↓↓↓
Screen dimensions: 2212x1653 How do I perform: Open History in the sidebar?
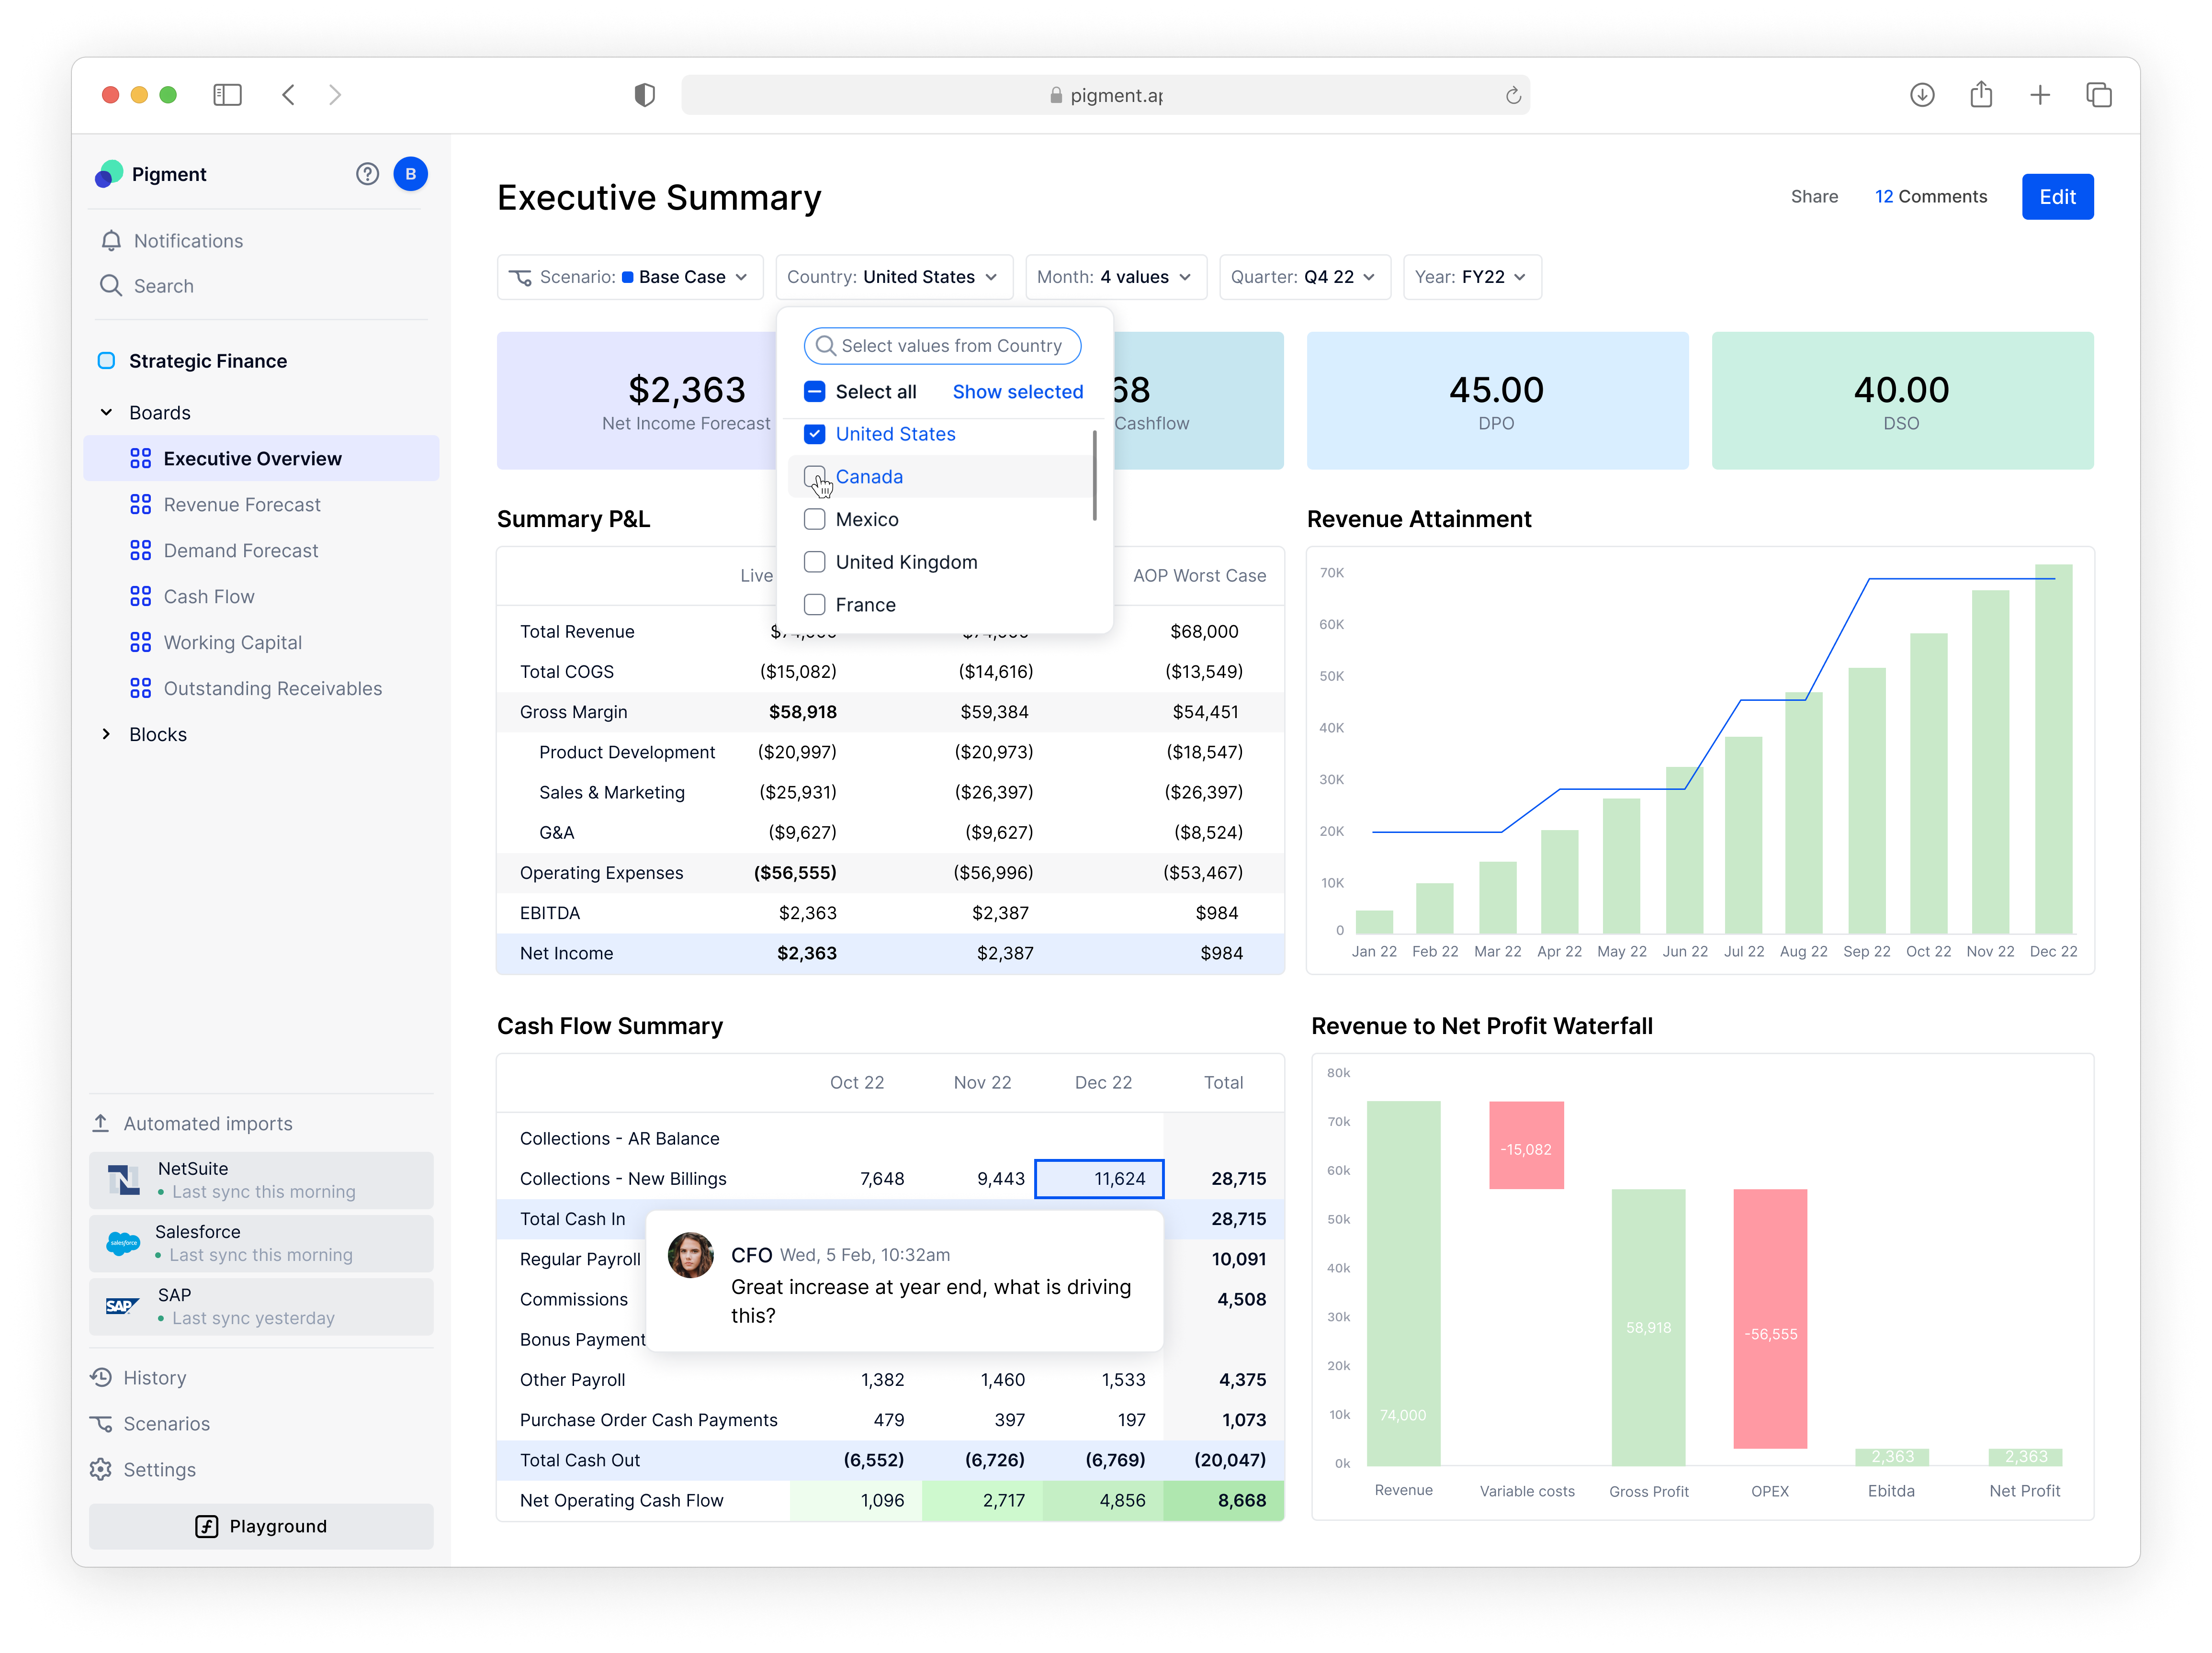click(154, 1378)
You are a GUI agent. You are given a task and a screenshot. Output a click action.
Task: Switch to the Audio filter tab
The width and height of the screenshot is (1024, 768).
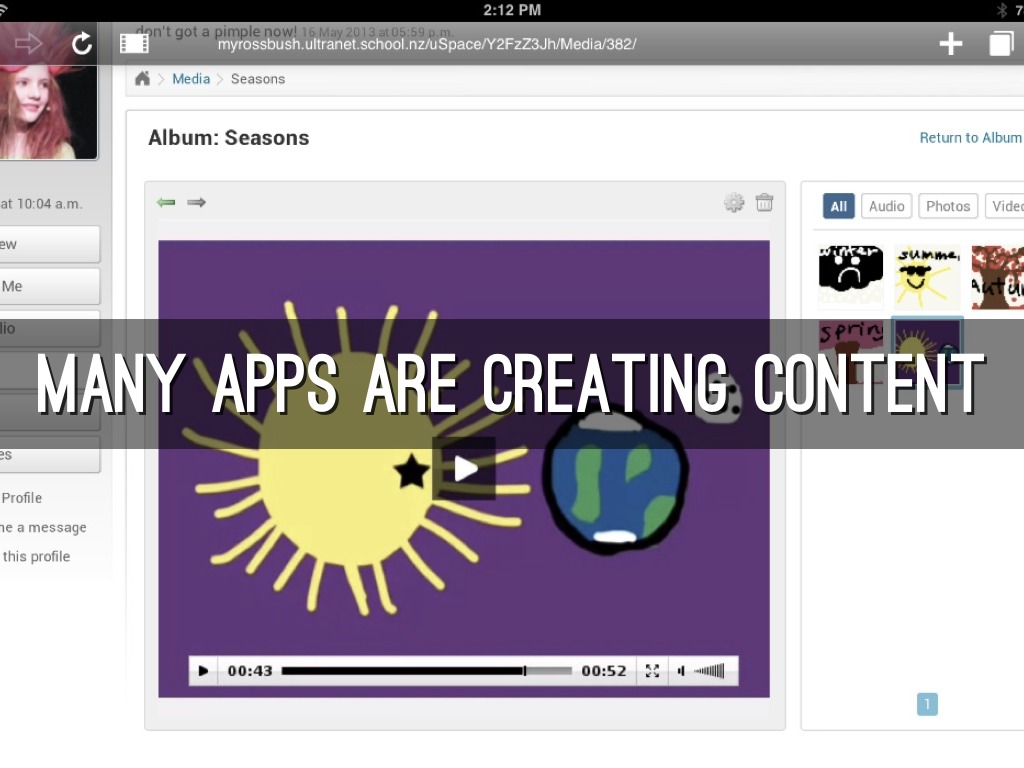(x=886, y=206)
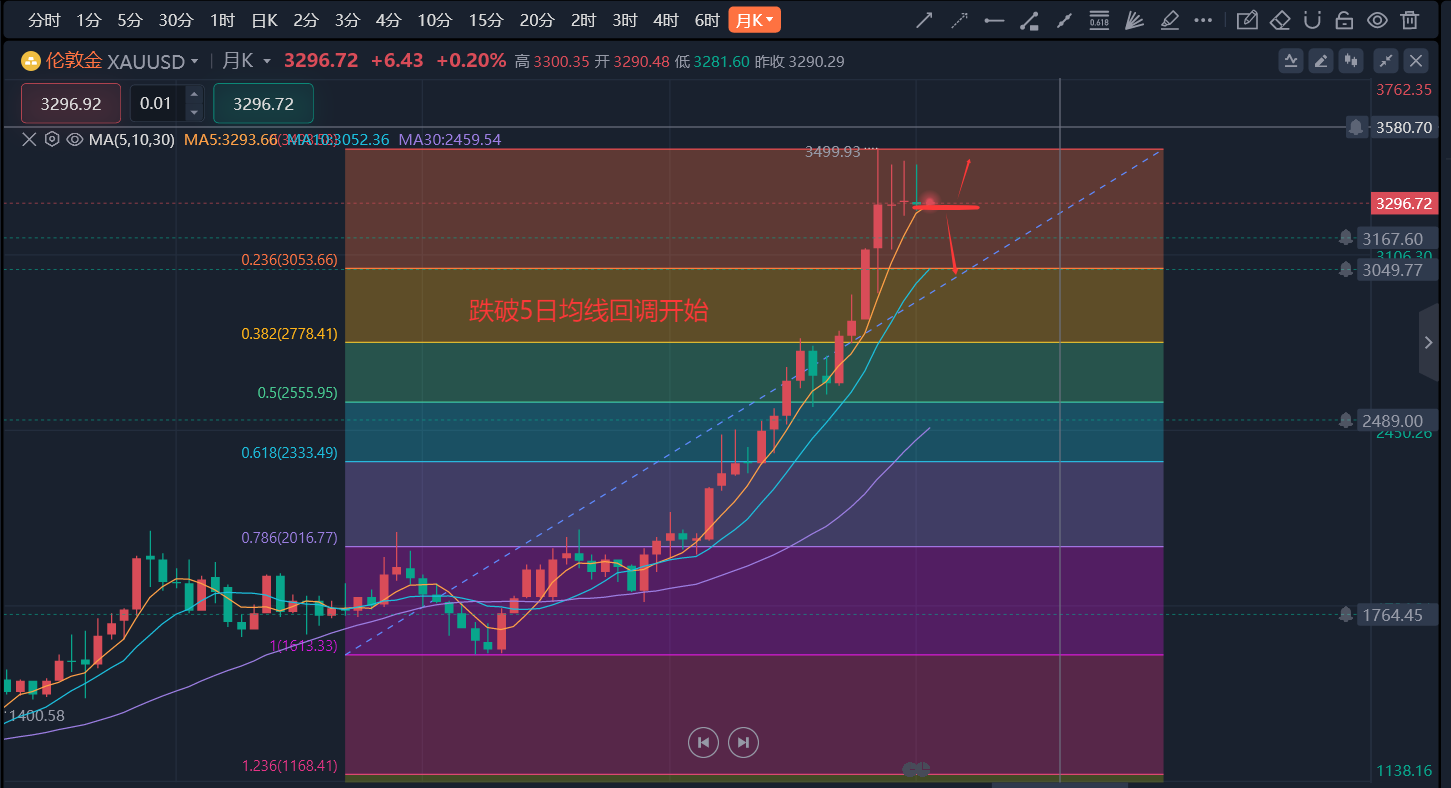Viewport: 1451px width, 788px height.
Task: Expand more drawing tools ellipsis
Action: click(x=1204, y=20)
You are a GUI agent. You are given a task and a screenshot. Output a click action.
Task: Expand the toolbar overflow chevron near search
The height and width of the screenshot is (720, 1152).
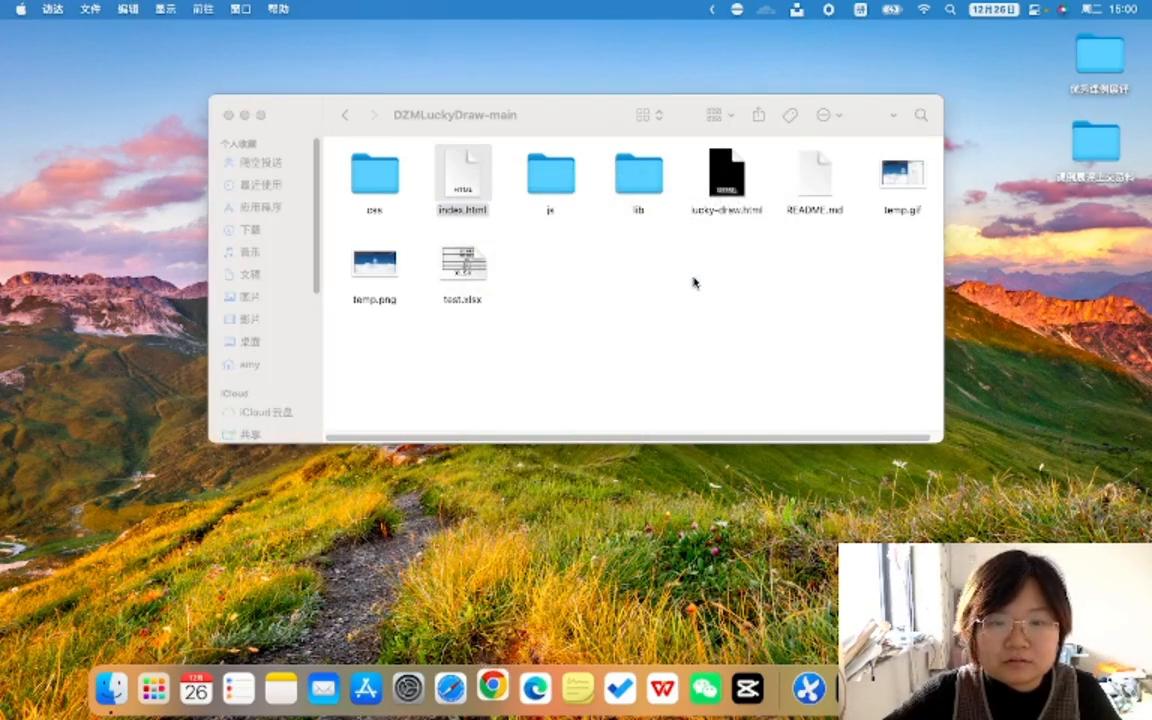[893, 115]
↑↑↑
Stated exercise: Extract every line of text from the records above verbatim, omitting the pictures.

Solution for this task:
Screen dimensions: 2212x1653 How do I perform: Open History in the sidebar?
click(154, 1378)
You are a GUI agent. You are given a task and a screenshot. Output a click action.
Task: Switch to the Audio filter tab
The width and height of the screenshot is (1024, 768).
(x=886, y=206)
Viewport: 1451px width, 788px height.
Task: Expand more drawing tools ellipsis
Action: click(x=1204, y=20)
You are a GUI agent. You are given a task and a screenshot. Output a click action.
Task: Expand the toolbar overflow chevron near search
The height and width of the screenshot is (720, 1152).
[893, 115]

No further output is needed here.